In the end, what he wrote about the Jews “would rightly haunt his legacy for centuries and would in four centuries become the justification for such evils as Luther in even his most constipated mood could not have dreamed” (2010, p. 93). Specifically:

At the very end of his life, after becoming a parody of his former cranky self, Luther said and wrote some things about the Jews that, taken on their own, make him out to be a vicious anti-Semite. The Nazis exploited these last writings to the utmost, as though they represented Luther’s definitive take on the matter, which is impossible, given what he’d said earlier in life (2010, p. 92). The worst of what he wrote about Jews was written three years before his death, including among other things, setting fire to their synagogues and schools, destroying their houses, confiscating their prayer books, taking their money, and putting them into forced labor. One may only imagine what Luther’s younger self would have thought of such statements. But Goebbels and the other Nazis rejoiced that Luther’s ugliest ravings existed in writing, and they published them and used them with glee, and to great success, giving the imprimatur of this great German Christian to the most un-Christian and—one can only assume—demented ravings.

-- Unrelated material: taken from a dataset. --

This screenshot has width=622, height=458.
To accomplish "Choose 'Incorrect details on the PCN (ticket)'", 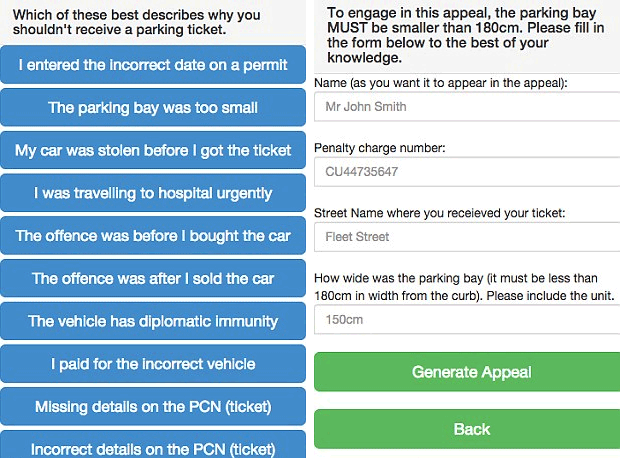I will pyautogui.click(x=153, y=448).
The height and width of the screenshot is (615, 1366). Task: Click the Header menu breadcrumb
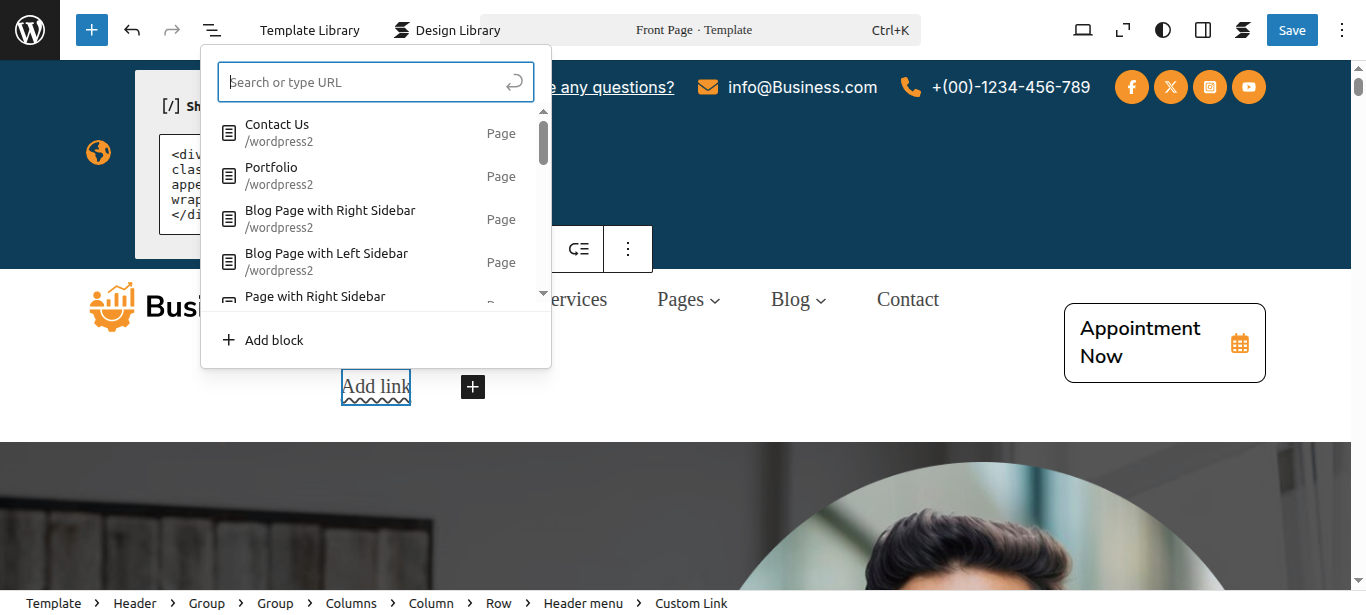[x=583, y=603]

The hundreds of thousands of sane words he had written were of little interest to the men in brown (2010, p. 93).


* Excerpt from Hitler and the Nazi Darwinian Worldview: How the Nazi Eugenic Crusade for a Superior Race Caused the Greatest Holocaust in World History. (Joshua Press - 2012)

References

Giberson, Karl. W. (2008) Saving Darwin. New York, NY.: HarperOne

Metaxas, Eric. (2010) Bonhoeffer—Pastor, Martyr, Prophet, Spy: A Righteous Gentile Vs. The Third Reich. Nashville, TN: Thomas Nelson.